It’s a beautiful day and you’re out enjoying every minute of it in your car. All of a sudden, you look down at your instrument panel and notice an orange light that says “check engine” or “service engine”. Is this a real problem? Is your engine about to seize, leaving you stranded in the middle of nowhere (that’s usually when it happens)? Well...

What does it mean?

The check engine light is part of your cars on board diagnostic system (OBD for short). It’s designed to let you know if something is not right with what seem like a gazillion systems that your cars computer constantly monitors. Although it shouldn’t be ignored, there are a number of things that you can do for peace of mind before you take it to a repair shop to have it checked out (yes, you eventually will need to do that).

“Should I pull over to the side of the road and call a cab?”

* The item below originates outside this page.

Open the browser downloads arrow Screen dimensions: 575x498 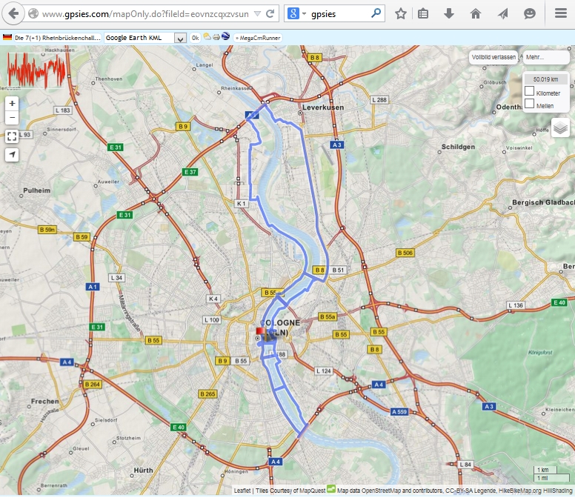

No, not necessarily. If your engine is running roughly then you should either pull over and park, or proceed to the nearest repair shop as soon as possible. A rough engine could mean you need major repairs, and continued driving could cause further damage. If everything seems normal, continue driving until you find a convenient spot to safely leave the road then park your car and...

Check your gas cap.

Really. Most vehicle fuel systems are “closed” and, therefore, if you forget to either tighten, or even screw on, your gas cap, it will trip a sensor and – bingo! – on comes the blasted light. Once you do this, many times the system will reset itself in a matter of miles and the light will turn off.

Check under the hood for moisture

Water has a wonderful way of shorting things out. With all the wires and sensors located in the engine compartment, it can cause havoc with all the electronic goodies located there.

Have it checked out

If the light remains on, take your car to a dealer or repair shop, where they can diagnose the problem. Your cars computer not only tells you when there is a problem, it will also record the problem in its innards (called a fault code). Repair shops have machines that can read and diagnose these codes and let you know what needs to be done to correct the problem. If the light goes out, mention it to your mechanic when your have your can in for an oil change. They can retrieve the information and let you know just what happened, so you can avoid the problem in the future.